Controlled Crystallinity of SnO₂ Nanoparticles Through Solvent Engineering and Thermal Treatment

Abstract

SnO₂ nanocrystals were engineered by sol‑gel calcination in mixed solvent systems (methanol: ethylene glycol: water) and fired at 550 °C and 750 °C. Structural analysis by X‑ray diffraction revealed phase‑pure, tetragonal rutile SnO₂ with a pronounced (110) texture. Crystalline diameters increased from 19.2 → 21.8 nm (550 °C) and 27.4 → 30.1 nm (750 °C) as water content rose. FESEM imaging revealed morphological evolution from smaller, less-agglomerated particles in organic-rich media to larger, aggregated structures in aqueous-rich systems. EDX verified stoichiometric Sn and O, while FTIR displayed strong Sn–O vibrations (622–668 cm⁻¹). DRS-UV‑Vi’s spectra showed excitonic onsets red‑shifted beyond bulk SnO₂ (344 nm), with band‑gap energies narrowing modestly as organic content declined—consistent with minimal quantum‑confinement effects at the measured sizes.
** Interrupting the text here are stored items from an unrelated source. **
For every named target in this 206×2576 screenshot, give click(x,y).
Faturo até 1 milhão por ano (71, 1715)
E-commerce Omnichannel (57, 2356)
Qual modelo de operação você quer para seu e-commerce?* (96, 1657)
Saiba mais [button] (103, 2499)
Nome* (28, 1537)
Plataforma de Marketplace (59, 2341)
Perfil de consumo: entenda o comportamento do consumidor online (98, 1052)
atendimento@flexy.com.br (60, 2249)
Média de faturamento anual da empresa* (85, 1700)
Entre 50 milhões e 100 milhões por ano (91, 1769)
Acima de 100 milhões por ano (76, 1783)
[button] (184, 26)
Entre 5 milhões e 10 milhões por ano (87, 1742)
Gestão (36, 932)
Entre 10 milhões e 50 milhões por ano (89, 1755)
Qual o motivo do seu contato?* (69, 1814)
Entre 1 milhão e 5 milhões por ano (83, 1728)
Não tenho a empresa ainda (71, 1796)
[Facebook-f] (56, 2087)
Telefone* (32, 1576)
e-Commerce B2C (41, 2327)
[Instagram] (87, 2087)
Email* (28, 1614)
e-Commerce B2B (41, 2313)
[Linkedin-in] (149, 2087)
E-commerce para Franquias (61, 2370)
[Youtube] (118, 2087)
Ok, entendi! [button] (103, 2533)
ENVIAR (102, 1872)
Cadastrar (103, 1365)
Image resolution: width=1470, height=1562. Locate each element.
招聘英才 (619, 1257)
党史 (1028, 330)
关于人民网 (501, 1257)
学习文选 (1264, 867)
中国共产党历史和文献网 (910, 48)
Overall, solvent polarity proved decisive: organic‑rich media favoured smaller, less‑agglomerated crystals, whereas water promoted growth. Tailoring solvent composition and calcination temperature therefore enables controlled size, morphology, and high‑energy‑plane exposure, providing a straightforward route to SnO₂ nanomaterials optimized for visible‑light photocatalysis.